Target confirmed today PIN data information was stolen by the hackers after releasing a statement earlier this week ensuring PIN numbers were not among the encrypted data stolen in the Target security breach, the Associated Press reported.
Security analysts announced earlier this week that PIN data information might have been among the encrypted data stolen, but Target insisted the PINs were safe, according to the AP. Now the company has confirmed the PINs have been stoeln but the most important "key" to decrypt the PIN data is not in Target's system therefore it can not be stolen or used.
The breach, which occurred from Nov. 27 and Dec. 15, is the second largest in United States history and included the theft of customer names, credit and debit card numbers, card expiration dates and the embedded code on the magnetic strip on the back of the cards, the AP reported.
Though PIN information has been collected, Target insists it does not have access to the codes and that they do not store the encryption key in their system, making it unlikely the hackers will be able to decode them, the AP reported.

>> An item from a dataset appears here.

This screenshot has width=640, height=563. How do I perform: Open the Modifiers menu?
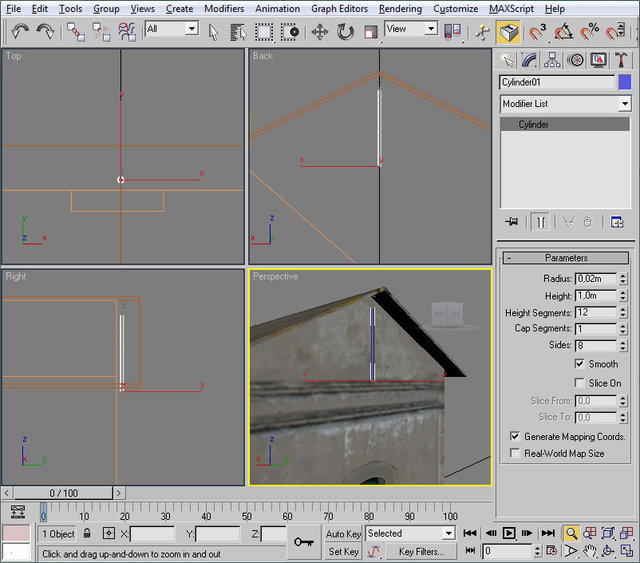coord(223,9)
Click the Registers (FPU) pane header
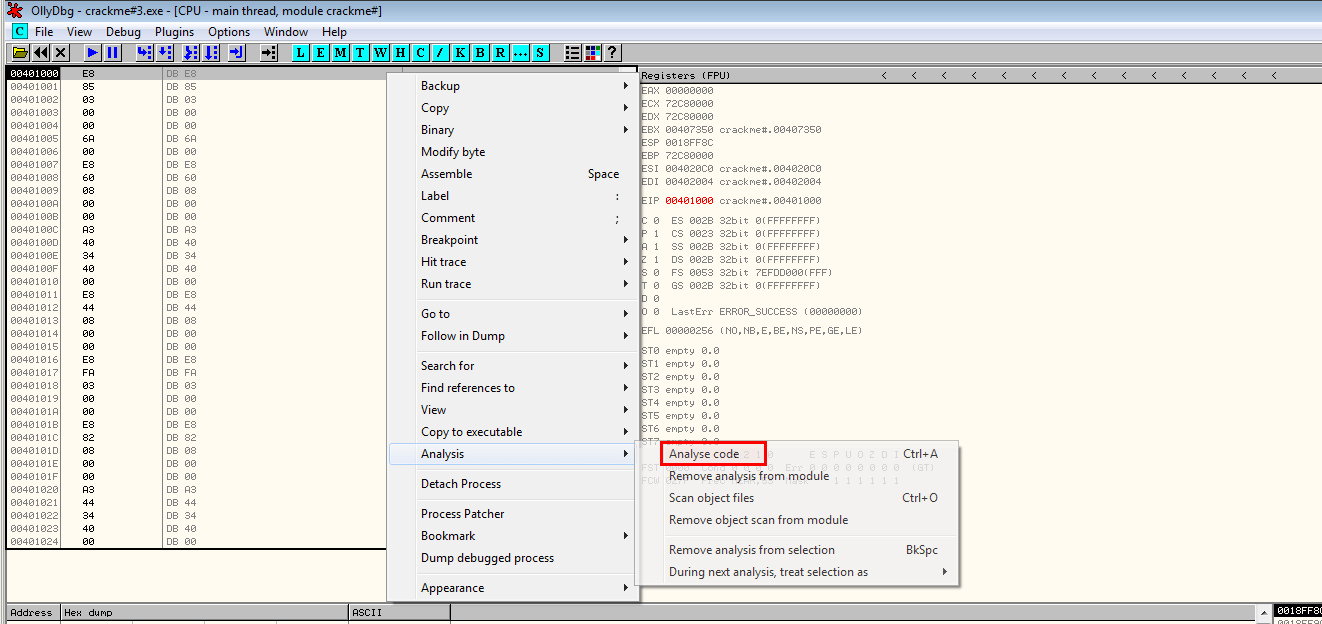 [x=686, y=76]
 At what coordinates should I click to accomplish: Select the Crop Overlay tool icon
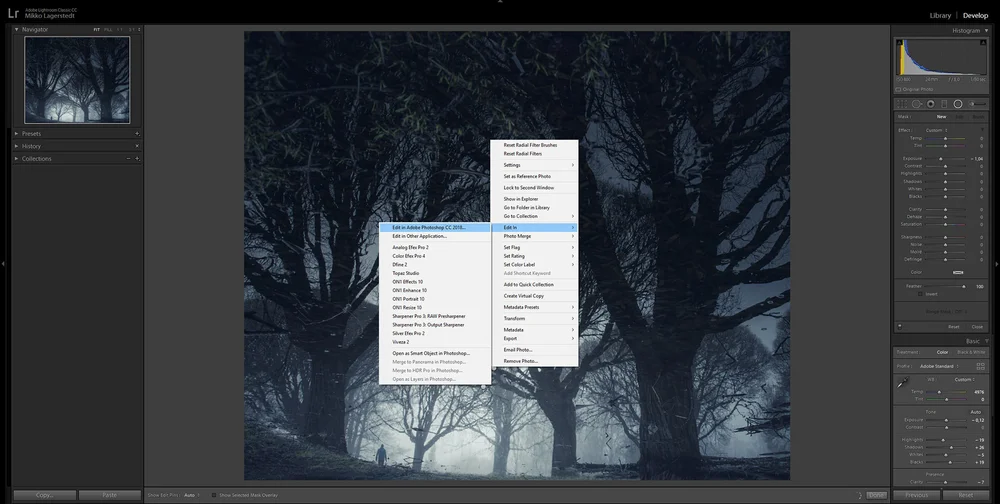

According to Molly Snyder, a Target spokeswoman, in order to decrypt the PIN information it has to be received by the store's "external, independent payment processor," the AP reported.
"We remain confident that PIN numbers are safe and secure,"Snyder said in an emailed statement Friday, according to the AP. "The PIN information was fully encrypted at the keypad, remained encrypted within our system, and remained encrypted when it was removed from our systems."
Avivah Litan, a security analyst for Gartner, said that the PINs stolen are not safe and that those affected by the breach "should change them at this point," the AP reported.